■ Exercise description ■
Locate the line containing "The width and" in the material below. Copy that line and all following lines through the end exactly, omitting any pictures.
::::
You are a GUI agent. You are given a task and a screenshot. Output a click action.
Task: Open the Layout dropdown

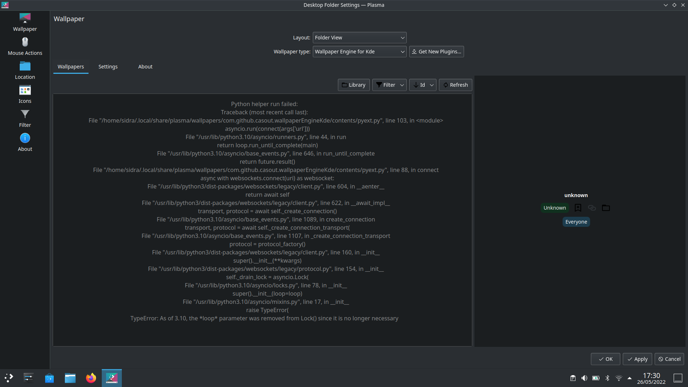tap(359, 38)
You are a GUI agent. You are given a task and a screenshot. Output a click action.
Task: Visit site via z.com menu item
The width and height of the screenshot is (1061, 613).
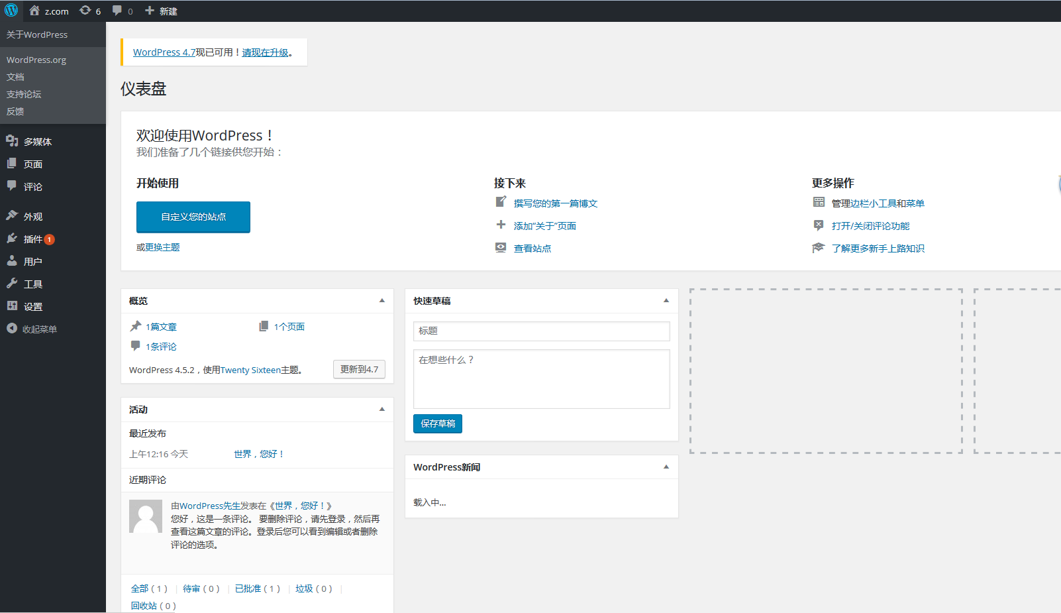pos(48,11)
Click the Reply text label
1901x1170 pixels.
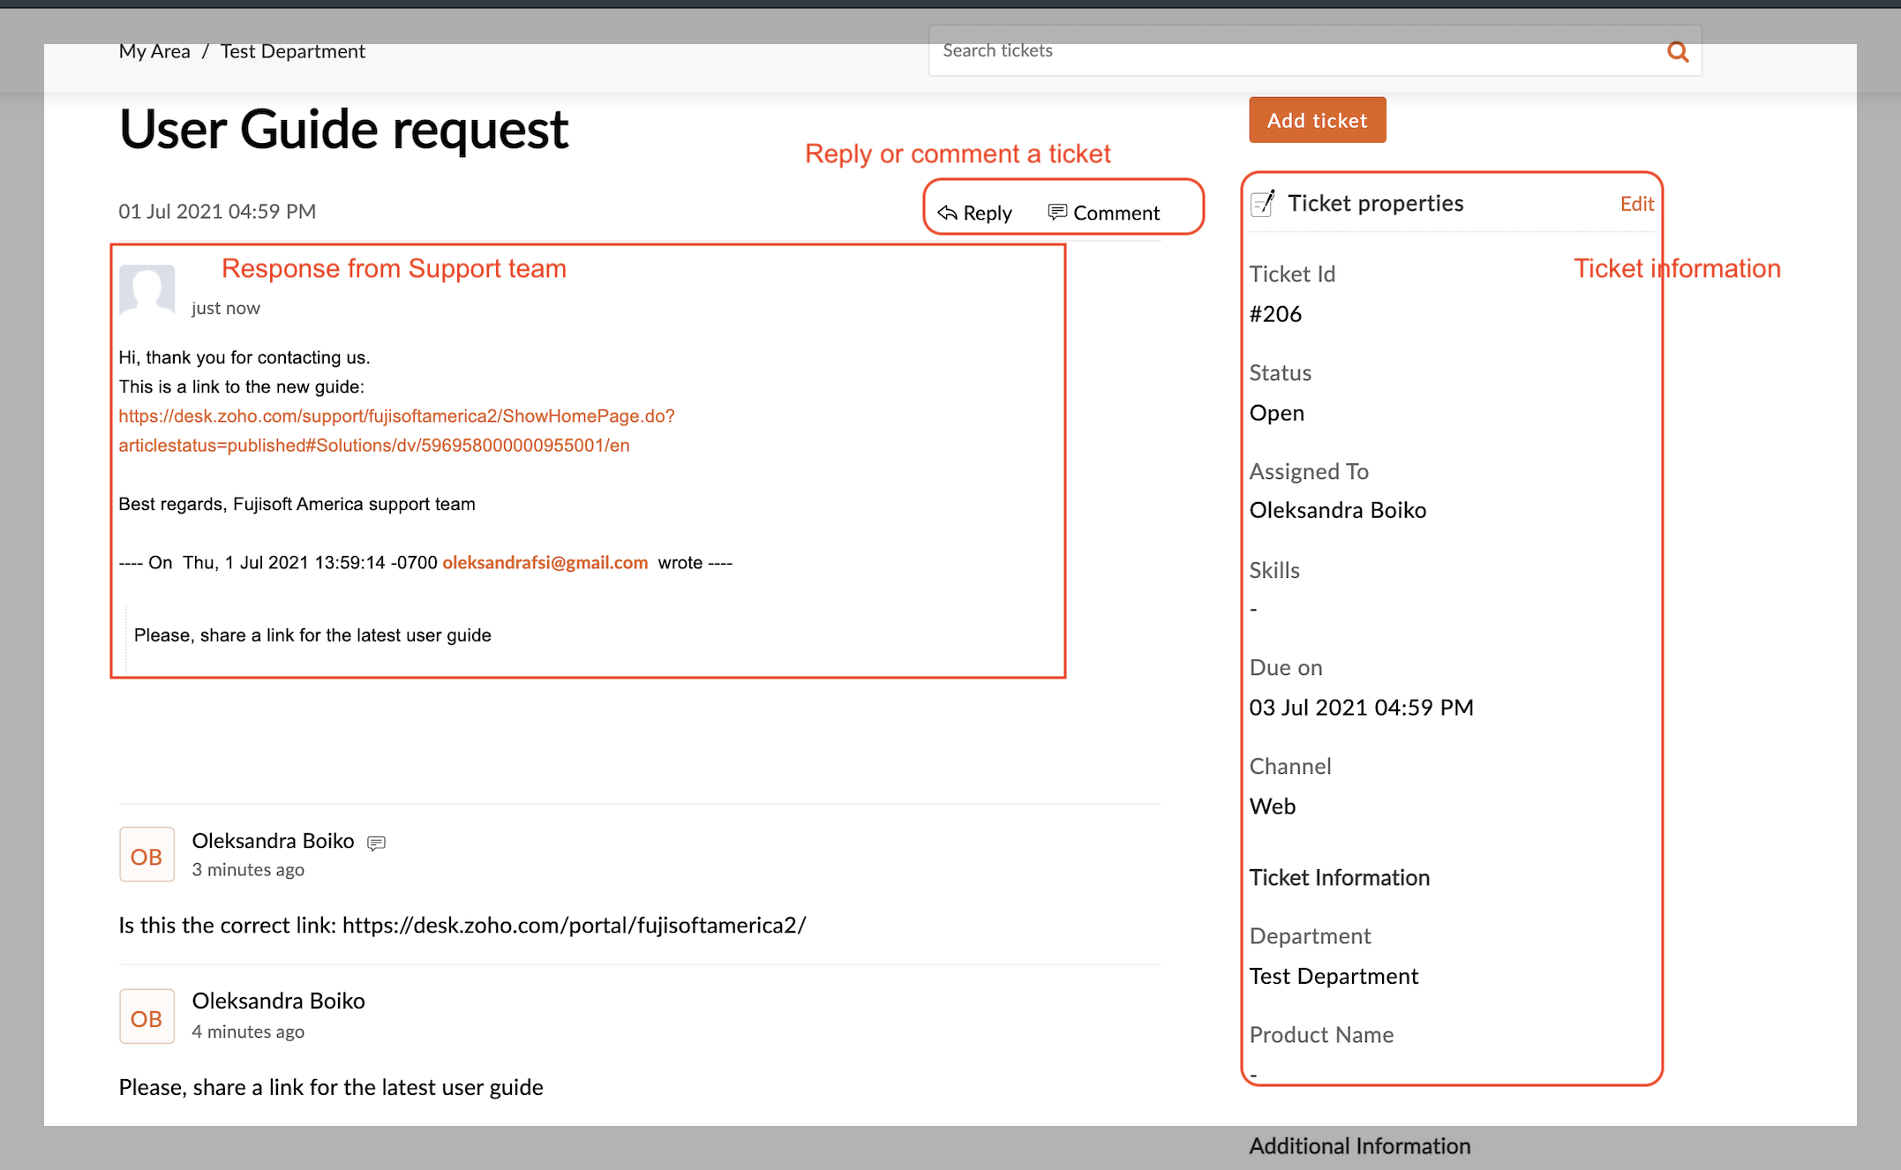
::::
■ Answer for the task ■
The width and height of the screenshot is (1061, 613).
pos(48,11)
Click the Reply text label
1901x1170 pixels.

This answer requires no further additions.